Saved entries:
- - -
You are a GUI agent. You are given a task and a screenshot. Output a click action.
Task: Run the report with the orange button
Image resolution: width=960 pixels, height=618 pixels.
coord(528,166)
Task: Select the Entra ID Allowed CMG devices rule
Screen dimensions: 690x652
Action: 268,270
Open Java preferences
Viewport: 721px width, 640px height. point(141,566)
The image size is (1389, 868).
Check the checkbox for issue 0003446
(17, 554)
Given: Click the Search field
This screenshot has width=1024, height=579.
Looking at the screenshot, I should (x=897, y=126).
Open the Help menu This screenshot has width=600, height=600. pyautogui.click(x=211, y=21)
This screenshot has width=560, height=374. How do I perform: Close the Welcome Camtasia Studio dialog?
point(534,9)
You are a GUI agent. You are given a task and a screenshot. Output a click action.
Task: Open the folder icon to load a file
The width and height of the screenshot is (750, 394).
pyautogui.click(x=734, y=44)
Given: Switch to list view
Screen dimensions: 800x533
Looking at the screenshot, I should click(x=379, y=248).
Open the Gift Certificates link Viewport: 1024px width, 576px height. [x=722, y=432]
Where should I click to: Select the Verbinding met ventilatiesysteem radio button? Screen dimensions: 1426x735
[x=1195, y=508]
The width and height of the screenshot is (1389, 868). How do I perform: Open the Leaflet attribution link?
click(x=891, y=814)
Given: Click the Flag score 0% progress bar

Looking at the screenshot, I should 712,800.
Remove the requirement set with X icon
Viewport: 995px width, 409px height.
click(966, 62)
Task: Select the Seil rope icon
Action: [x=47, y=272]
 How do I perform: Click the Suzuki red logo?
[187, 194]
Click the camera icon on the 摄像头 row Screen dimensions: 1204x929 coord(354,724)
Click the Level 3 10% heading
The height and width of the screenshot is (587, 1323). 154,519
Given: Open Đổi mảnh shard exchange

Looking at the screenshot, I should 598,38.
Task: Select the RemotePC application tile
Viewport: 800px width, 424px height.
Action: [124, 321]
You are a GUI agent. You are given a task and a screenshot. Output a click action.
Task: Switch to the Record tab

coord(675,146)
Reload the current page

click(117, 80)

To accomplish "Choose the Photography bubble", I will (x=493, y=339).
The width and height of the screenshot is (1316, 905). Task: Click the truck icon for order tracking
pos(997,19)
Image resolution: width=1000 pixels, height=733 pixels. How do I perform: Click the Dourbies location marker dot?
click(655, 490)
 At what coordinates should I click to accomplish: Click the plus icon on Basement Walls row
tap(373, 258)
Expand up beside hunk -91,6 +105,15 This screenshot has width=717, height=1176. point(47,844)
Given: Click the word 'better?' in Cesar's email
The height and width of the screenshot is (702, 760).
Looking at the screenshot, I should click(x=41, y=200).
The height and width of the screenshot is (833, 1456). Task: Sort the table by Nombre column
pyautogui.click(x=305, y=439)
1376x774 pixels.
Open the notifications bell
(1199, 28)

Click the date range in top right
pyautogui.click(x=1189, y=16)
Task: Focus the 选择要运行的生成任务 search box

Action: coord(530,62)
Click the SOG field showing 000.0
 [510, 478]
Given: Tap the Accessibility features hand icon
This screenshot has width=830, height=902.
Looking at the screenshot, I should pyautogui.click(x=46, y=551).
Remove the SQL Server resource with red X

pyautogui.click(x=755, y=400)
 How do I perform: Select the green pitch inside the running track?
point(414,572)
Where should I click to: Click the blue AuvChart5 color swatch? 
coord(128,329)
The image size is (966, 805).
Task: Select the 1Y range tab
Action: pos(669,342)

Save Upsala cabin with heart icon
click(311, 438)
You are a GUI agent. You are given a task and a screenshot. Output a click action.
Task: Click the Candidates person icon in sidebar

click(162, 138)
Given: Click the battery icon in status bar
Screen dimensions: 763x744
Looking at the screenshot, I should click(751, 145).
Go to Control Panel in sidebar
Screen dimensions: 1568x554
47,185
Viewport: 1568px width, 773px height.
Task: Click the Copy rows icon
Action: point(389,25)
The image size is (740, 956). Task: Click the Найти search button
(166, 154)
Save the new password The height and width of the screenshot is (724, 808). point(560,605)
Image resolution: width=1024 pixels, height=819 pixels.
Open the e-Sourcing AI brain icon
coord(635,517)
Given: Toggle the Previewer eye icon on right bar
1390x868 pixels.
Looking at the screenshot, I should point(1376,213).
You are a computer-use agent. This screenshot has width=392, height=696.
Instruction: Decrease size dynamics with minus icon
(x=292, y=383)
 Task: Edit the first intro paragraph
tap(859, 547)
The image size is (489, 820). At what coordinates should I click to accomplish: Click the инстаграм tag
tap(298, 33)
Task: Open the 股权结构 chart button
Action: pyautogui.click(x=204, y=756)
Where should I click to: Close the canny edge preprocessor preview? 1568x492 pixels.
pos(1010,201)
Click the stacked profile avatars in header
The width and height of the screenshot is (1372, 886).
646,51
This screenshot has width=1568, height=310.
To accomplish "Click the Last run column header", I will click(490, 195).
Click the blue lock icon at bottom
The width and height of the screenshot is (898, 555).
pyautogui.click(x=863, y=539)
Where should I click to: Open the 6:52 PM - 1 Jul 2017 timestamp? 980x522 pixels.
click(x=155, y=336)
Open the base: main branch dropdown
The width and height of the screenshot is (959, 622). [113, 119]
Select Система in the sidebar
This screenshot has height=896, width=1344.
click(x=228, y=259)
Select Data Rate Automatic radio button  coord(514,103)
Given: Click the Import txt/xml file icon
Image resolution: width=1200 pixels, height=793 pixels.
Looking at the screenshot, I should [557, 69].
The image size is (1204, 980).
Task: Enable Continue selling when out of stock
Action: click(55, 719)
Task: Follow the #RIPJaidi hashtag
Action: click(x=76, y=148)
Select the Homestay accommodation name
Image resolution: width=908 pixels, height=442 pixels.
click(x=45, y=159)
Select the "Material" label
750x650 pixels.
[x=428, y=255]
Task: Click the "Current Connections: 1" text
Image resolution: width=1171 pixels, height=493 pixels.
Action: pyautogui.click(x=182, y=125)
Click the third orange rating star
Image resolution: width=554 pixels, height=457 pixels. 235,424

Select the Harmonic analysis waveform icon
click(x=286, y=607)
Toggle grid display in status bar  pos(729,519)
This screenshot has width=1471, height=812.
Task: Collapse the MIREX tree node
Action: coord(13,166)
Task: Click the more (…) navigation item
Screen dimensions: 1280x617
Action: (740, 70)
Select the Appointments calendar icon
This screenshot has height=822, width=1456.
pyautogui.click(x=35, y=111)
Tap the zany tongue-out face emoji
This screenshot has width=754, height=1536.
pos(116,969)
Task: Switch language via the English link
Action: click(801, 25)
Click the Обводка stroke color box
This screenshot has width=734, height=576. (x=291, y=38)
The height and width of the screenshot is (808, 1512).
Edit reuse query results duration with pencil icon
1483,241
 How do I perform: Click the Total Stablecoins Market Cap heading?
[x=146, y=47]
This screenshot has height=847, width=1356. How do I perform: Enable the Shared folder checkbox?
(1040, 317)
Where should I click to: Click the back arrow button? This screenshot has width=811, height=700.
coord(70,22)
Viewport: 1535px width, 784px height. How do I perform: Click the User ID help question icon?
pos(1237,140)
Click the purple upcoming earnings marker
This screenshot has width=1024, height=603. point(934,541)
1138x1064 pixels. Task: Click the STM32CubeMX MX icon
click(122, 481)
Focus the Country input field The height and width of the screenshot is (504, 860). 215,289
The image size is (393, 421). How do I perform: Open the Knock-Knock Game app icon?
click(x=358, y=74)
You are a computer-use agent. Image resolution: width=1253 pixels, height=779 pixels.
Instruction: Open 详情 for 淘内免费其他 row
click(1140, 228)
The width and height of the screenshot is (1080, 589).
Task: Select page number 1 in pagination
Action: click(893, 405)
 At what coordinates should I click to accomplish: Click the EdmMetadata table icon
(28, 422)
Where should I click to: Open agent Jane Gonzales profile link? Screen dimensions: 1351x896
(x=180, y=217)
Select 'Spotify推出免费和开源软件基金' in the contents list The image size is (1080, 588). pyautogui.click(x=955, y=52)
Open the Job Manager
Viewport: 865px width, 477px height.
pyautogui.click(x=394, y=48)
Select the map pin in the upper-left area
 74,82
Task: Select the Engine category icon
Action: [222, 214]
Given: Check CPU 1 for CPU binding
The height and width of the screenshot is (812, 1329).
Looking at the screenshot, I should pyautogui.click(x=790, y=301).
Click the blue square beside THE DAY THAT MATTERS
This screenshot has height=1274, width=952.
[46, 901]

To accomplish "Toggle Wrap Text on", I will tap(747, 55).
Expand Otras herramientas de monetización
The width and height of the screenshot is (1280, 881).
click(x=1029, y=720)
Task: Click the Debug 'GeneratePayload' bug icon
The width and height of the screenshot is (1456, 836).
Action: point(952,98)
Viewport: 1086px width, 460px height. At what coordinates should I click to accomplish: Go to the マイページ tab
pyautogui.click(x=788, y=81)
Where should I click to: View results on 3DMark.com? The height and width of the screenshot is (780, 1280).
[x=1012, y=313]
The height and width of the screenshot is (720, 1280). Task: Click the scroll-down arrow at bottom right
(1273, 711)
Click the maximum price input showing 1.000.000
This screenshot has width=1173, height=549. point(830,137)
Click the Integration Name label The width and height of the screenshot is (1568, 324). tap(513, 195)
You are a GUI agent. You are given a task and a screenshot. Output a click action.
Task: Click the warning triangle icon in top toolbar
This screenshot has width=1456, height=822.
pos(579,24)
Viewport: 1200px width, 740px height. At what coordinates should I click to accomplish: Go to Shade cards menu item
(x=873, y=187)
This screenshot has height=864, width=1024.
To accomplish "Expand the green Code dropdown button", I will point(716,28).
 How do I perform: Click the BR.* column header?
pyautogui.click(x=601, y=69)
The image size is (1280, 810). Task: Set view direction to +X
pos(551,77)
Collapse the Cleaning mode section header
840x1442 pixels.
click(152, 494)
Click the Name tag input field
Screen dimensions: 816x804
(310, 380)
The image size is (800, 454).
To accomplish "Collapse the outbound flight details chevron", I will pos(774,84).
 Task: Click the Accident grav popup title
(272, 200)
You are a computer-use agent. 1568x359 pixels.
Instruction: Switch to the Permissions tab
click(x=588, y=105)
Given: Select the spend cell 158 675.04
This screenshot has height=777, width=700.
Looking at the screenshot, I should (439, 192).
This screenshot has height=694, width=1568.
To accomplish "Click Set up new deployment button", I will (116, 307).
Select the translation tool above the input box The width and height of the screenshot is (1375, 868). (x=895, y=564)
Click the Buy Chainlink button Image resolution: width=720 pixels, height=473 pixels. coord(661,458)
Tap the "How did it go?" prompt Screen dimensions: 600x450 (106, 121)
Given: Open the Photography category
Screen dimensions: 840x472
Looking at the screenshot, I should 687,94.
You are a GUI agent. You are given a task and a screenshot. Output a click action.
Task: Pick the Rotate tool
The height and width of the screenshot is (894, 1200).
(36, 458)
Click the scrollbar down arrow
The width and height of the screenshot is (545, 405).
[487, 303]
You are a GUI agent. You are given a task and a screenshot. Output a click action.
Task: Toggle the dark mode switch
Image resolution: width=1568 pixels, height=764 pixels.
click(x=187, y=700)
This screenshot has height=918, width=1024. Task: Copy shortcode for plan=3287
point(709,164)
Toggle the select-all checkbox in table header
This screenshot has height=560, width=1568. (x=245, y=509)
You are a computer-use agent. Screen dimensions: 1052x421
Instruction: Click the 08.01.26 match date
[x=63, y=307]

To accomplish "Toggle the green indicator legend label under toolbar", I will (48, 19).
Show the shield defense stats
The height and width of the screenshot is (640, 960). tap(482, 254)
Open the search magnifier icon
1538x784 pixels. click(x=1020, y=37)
- - -
▶ **Exercise brief**
Tally the lines above containing "toolbar". Answer with the count only.

▶ **Your solution**
2